I am trying to parallelize Rcpp
code. From this post, I was able to get my MRE to run and produce the expected output by just sourcing the functions:
> Rcpp::sourceCpp("src/rnorm_c.cpp")
> source("~/<path to project folder>/rnormpar/R/normal_mat.R")
> norm_mat_par()
[[1]]
[,1]
[1,] -0.1117342
[[2]]
[,1]
[1,] 0.05094005
[[3]]
[,1]
[1,] 0.1137641
[[4]]
[,1]
[1,] 0.8624004
[[5]]
[,1]
[1,] 0.7821107
However, after building and running the function from within the package, the output changed to:
Restarting R session...
> library(rnormpar)
> rnormpar::norm_mat_par()
[[1]]
<simpleError in .Call("_rnormpar_rnorm_n", PACKAGE = "rnormpar", n, mu, sd): "_rnormpar_rnorm_n" not available for .Call() for package "rnormpar">
[[2]]
<simpleError in .Call("_rnormpar_rnorm_n", PACKAGE = "rnormpar", n, mu, sd): "_rnormpar_rnorm_n" not available for .Call() for package "rnormpar">
[[3]]
<simpleError in .Call("_rnormpar_rnorm_n", PACKAGE = "rnormpar", n, mu, sd): "_rnormpar_rnorm_n" not available for .Call() for package "rnormpar">
[[4]]
<simpleError in .Call("_rnormpar_rnorm_n", PACKAGE = "rnormpar", n, mu, sd): "_rnormpar_rnorm_n" not available for .Call() for package "rnormpar">
[[5]]
<simpleError in .Call("_rnormpar_rnorm_n", PACKAGE = "rnormpar", n, mu, sd): "_rnormpar_rnorm_n" not available for .Call() for package "rnormpar">
Here is the code for my MRE. It consists of two scripts. The first is the Rcpp
code:
#include <RcppArmadillo.h>
//[[Rcpp::depends(RcppArmadillo)]]
using namespace Rcpp;
// function to generate a single sample from the standard normal distribution
//[[Rcpp::export]]
double rnorm1() {
return (double)arma::vec(1, arma::fill::randn)(0, 0);
}
// function to return a vector of n samples from the normal distribution
//[[Rcpp::export]]
arma::vec rnorm_n(int n = 1, double mu = 0, double sd = 1){
arma::vec res(n);
for (int j = 0; j < n; j++){
res(j) = rnorm1();
}
res = res * sd + mu;
return res;
}
The second is the R
code:
# generates a matrix distributed independent normal
# takes n, p, mean vector, and sd vector representing the diagonal of the
# covariance matrix
#' Normal matrix
#'
#' @param n sample size
#' @param p number of variables
#' @param mu mean vector
#' @param sd diagonal of the covariance matrix
#'
#' @return normal matrix
#' @export
#'
#' @examples norm_mat(1e2, 3, -1:1, 1:3)
norm_mat <- function(n = 1, p = 1, mu = rep(0, p), sd = rep(1, p)){
res <- matrix(NA, n, p)
for(j in 1:p){
res[ , j] <- rnorm_n(n, mu[j], sd[j])
}
return(res)
}
#' Title
#'
#' @return
#' @export
#'
#' @examples
norm_mat_par <- function(){
nworkers <- parallel::detectCores() - 1
cl <- parallel::makeCluster(nworkers)
doParallel::registerDoParallel(cl)
x <- foreach::`%dopar%`(
foreach::foreach(j = 1:5, .errorhandling='pass', .export = "norm_mat",
.noexport = c("rnorm_n", "rnorm1"), .packages = c("Rcpp")),
{
sourceCpp("src/rnorm_c.cpp")
norm_mat()
})
parallel::stopCluster(cl)
return(x)
}
This is the github repo for my MRE
Thanks in advance to everyone taking the time to respond!

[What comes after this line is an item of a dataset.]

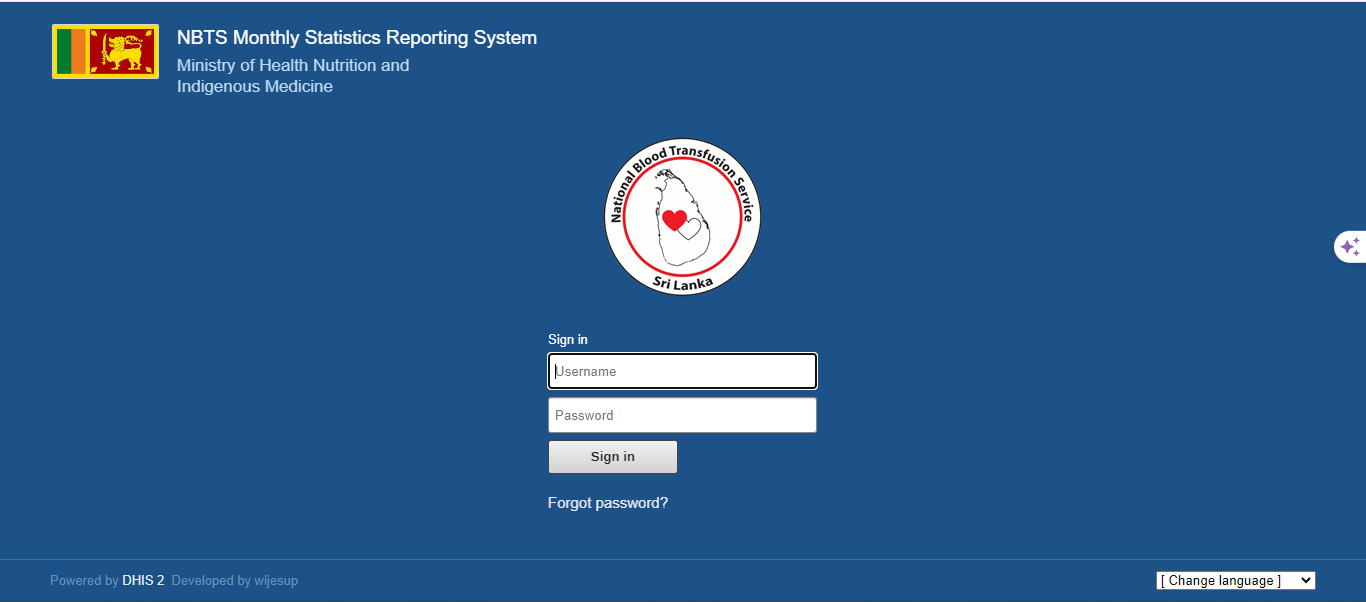Click the Ministry of Health subtitle text
Viewport: 1366px width, 602px height.
[293, 76]
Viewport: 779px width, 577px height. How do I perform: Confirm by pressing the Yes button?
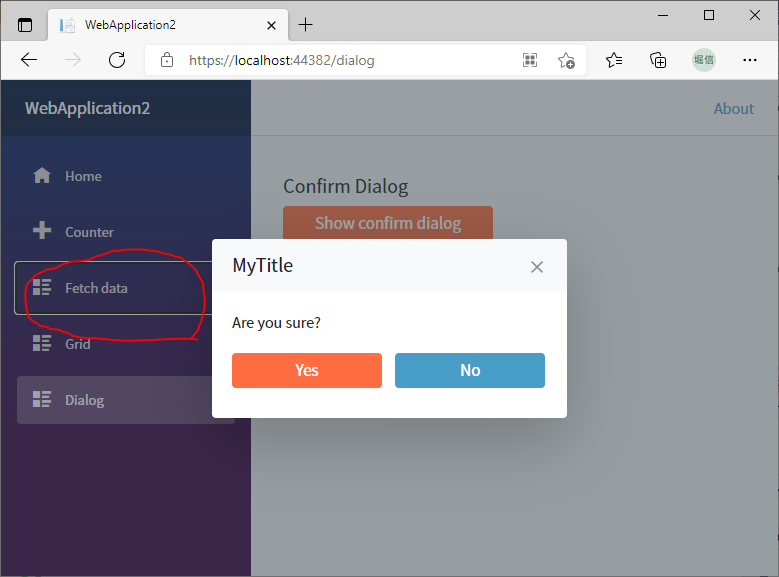point(306,370)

The GitHub repo rcpp-and-doparallel provided the solution.
I will demonstrate here how I modified my package - the corresponding commit in the rnormpar
repo has commit message "Solved parallelization".

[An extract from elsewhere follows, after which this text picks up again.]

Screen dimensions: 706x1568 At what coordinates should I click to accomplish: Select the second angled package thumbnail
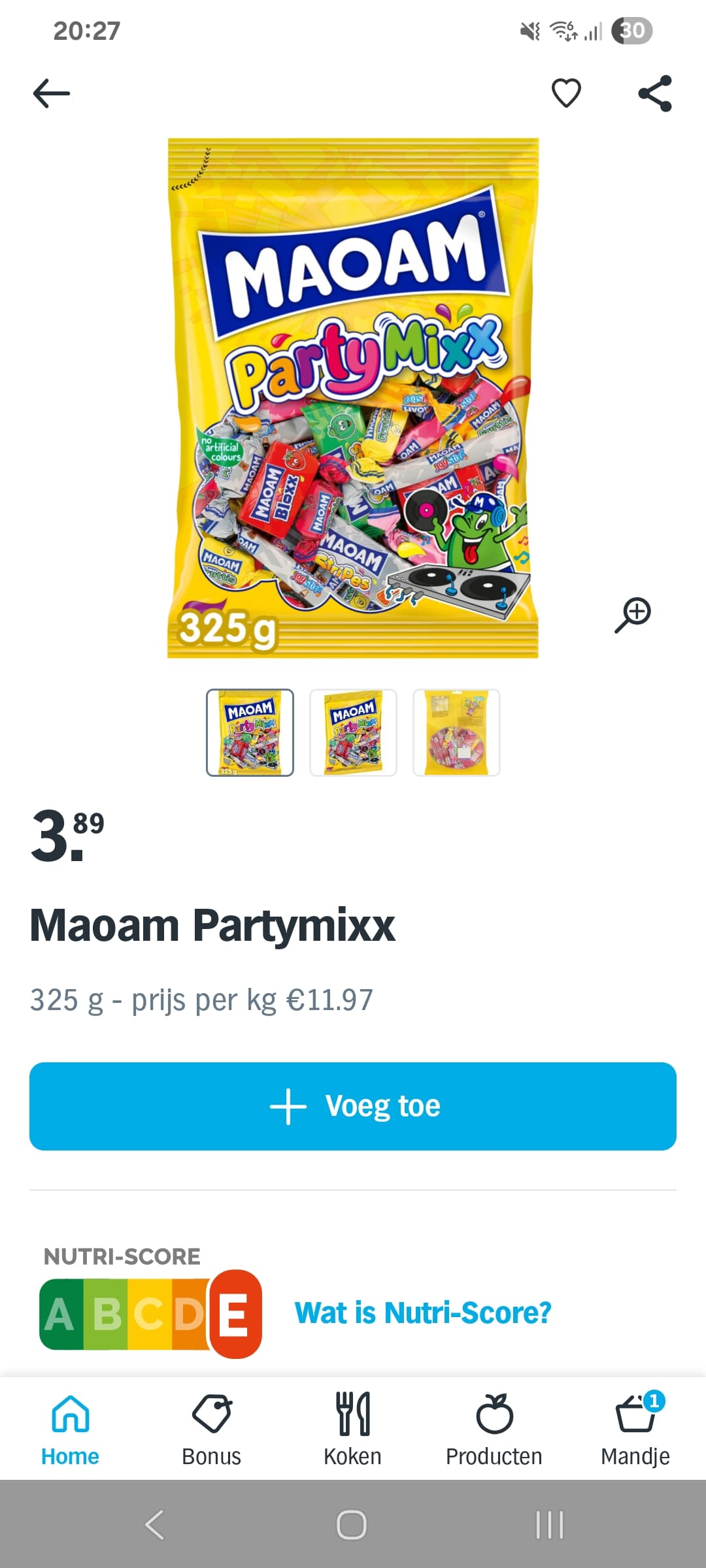coord(353,732)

First, I modified the R script titled rnorm_package.R
that I created for registering my cpp
functions to mirror that of the rcpp-and-doparallel
package:
#' @keywords internal
"_PACKAGE"
# The following block is used by usethis to automatically manage
# roxygen namespace tags. Modify with care!
## usethis namespace: start
#' @useDynLib rnormpar, .registration = TRUE
#' @importFrom Rcpp sourceCpp
## usethis namespace: end
NULL
I then deleted and re-generated my NAMESPACE
using devtools::document()
. This caused the following lines to be added to NAMESPACE
:
importFrom(Rcpp,sourceCpp)
useDynLib(rnormpar, .registration = TRUE)
If these lines are already in the NAMESPACE
, then the first two steps are perhaps not necessary.
Finally, I modified the arguments to the foreach
function so that my package was passed to the workers:
norm_mat_par <- function(){
nworkers <- parallel::detectCores() - 1
cl <- parallel::makeCluster(nworkers)
doParallel::registerDoParallel(cl)
x <- foreach::`%dopar%`(
foreach::foreach(j = 1:5, .packages = "rnormpar"),
{
norm_mat()
})
parallel::stopCluster(cl)
return(x)
}
After building the package, the function produces the expected output:
Restarting R session...
> library(rnormpar)
> rnormpar::norm_mat_par()
[[1]]
[,1]
[1,] -1.948502
[[2]]
[,1]
[1,] -0.2774582
[[3]]
[,1]
[1,] 0.1710537
[[4]]
[,1]
[1,] 1.784761
[[5]]
[,1]
[1,] -0.5694733